Jane takes a step toward her, his eyes dark. “I was protecting you,” he says simply. “I will always protect you.”
“Yeah? Well some job you’re-”
He rushes forward, pinning her against the edge of her desk. “If I didn’t die, you were going to die instead. You and Cho and Rigsby and Van Pelt. All of you. Slowly and painfully.” He looks down at her, and Lisbon can see the torment and the heartache in his too blue eyes. “My family,” he says, voice cracking, “all gone.”
She doesn't know what to say to that, but she find herself wanting to touch him, to reassure herself that this is real, that he is solid and here and breathing. Lightly, she trails a hand over his elbow, the warmth of his skin seeping through her fingertips.
His eyes crinkle slightly at her touch and when she sees it she frowns.
"Then what are you doing now?" she asks. "Red John is dead. Why are you still hiding?"
Jane sighs and he sounds so very world weary that Lisbon finds herself leaning in toward him, wanting to offer comfort even after all this time. "He left behind a lot of followers, people he trained to become the next Red Johns of the world. I'm trying to track them down."
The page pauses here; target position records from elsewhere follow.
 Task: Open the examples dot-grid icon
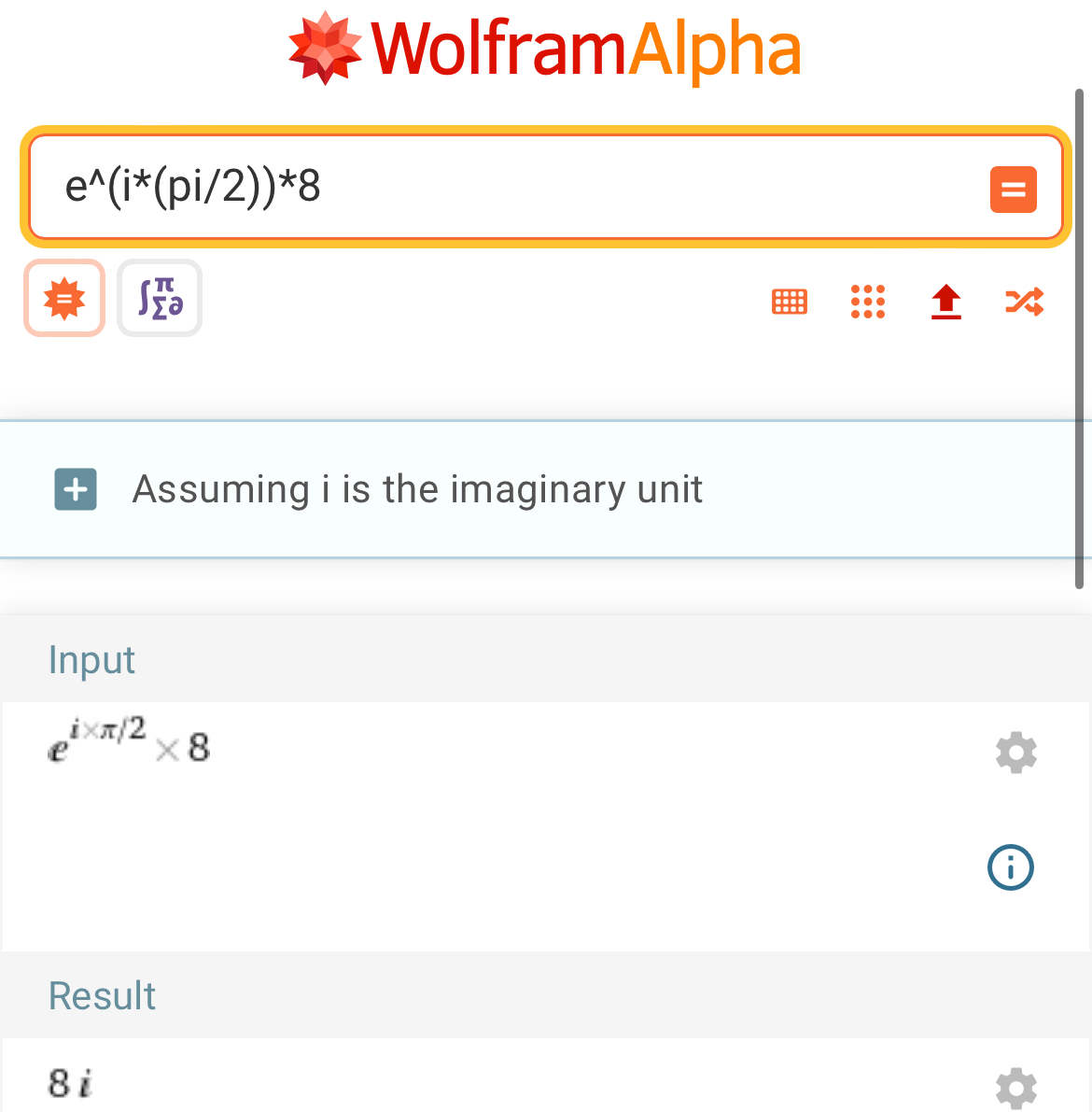(868, 302)
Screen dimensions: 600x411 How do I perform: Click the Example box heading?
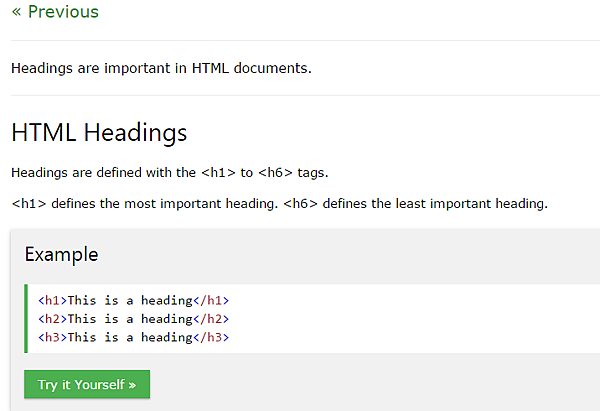pyautogui.click(x=62, y=254)
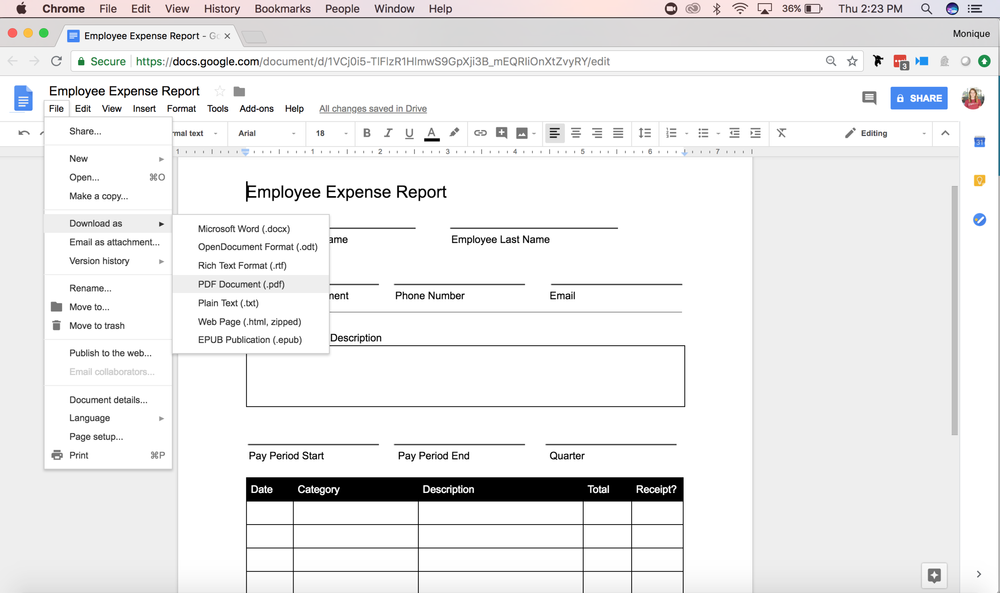Open the Text color picker
Screen dimensions: 1000x593
tap(431, 132)
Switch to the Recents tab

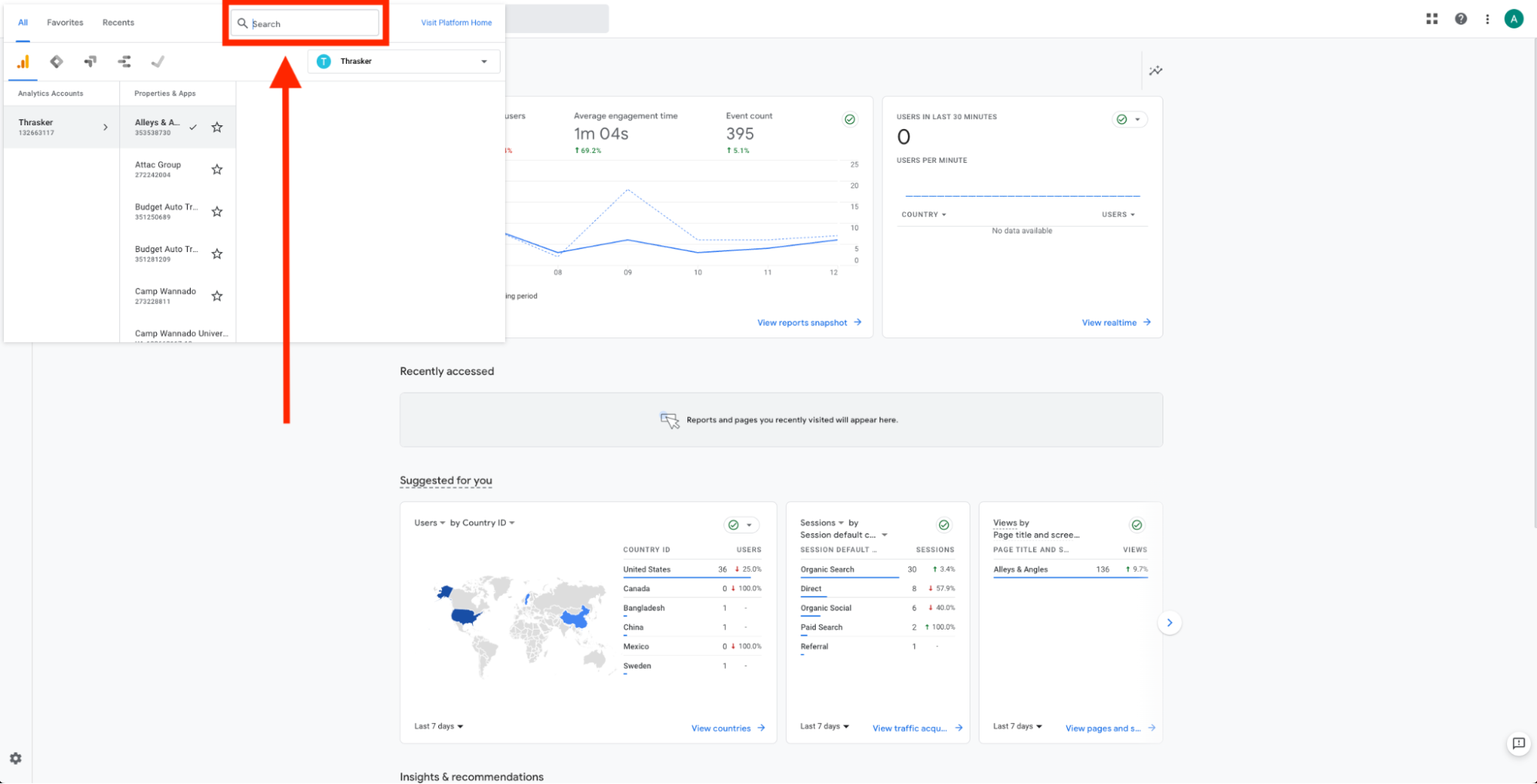118,23
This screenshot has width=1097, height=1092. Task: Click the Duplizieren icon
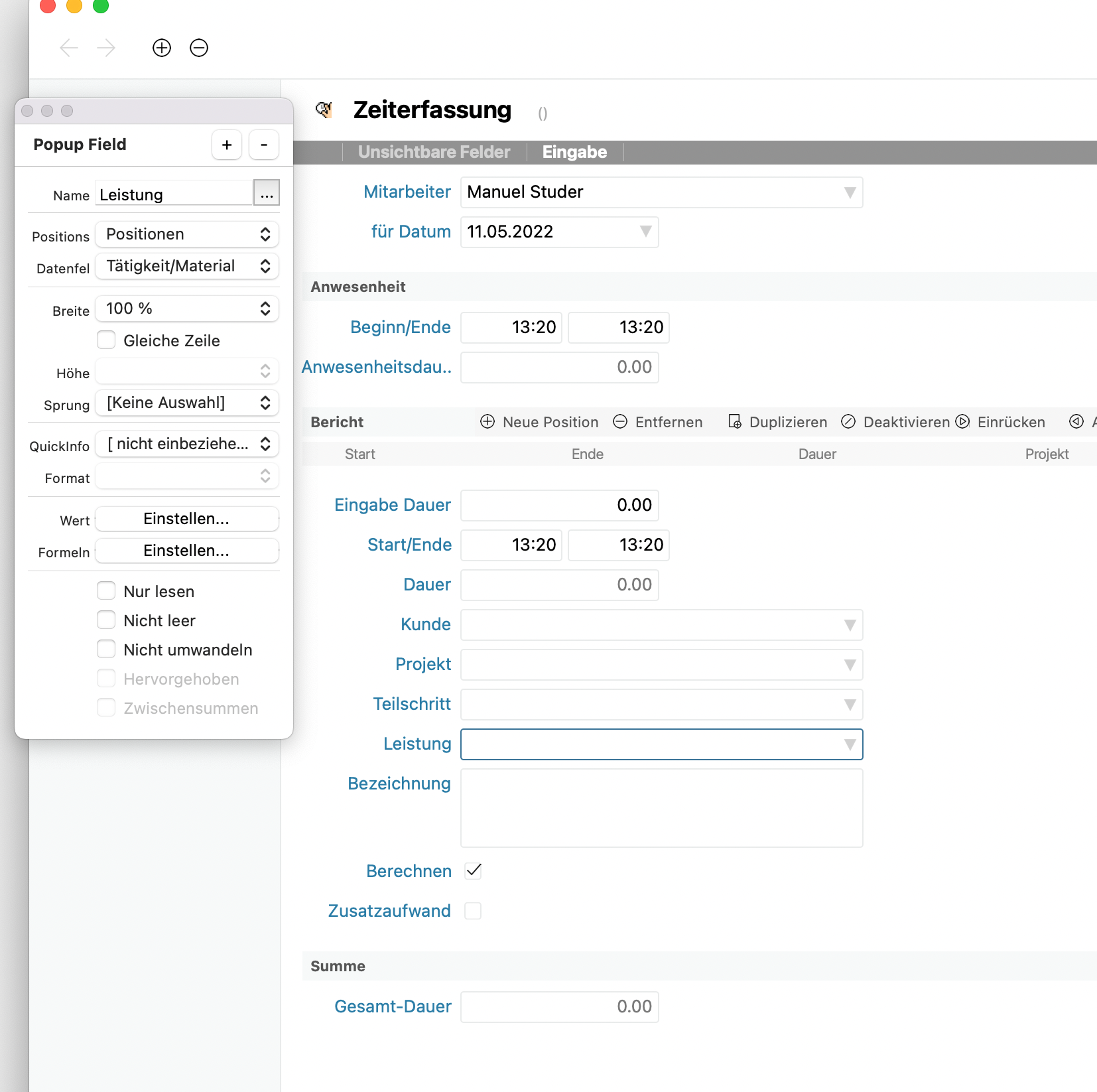point(735,422)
She doesn't even hesitate. "Let me help you." They are partners, will always be partners no matter what either one of them says or does, and their fates were tied together the moment she signed on with him. For some reason, this knowledge doesn't frighten her, and as they stand in her darkened office, barely inches apart, she's sure he can see everything in her eyes.
He takes a step back, shaking his head. "I need to do this myself."
Lisbon opens her mouth to argue. "Don't be-"
Jane presses a finger to her lips, shushing her. His eyes are suddenly warm as he smiles at her. "I will always come back to you, Lisbon. Don't ever doubt that."
"But Jane-"
He cuts her off with a soft kiss to her cheek. "See you soon, my dear," he whispers and then he pushes her office door open and melts into the darkness.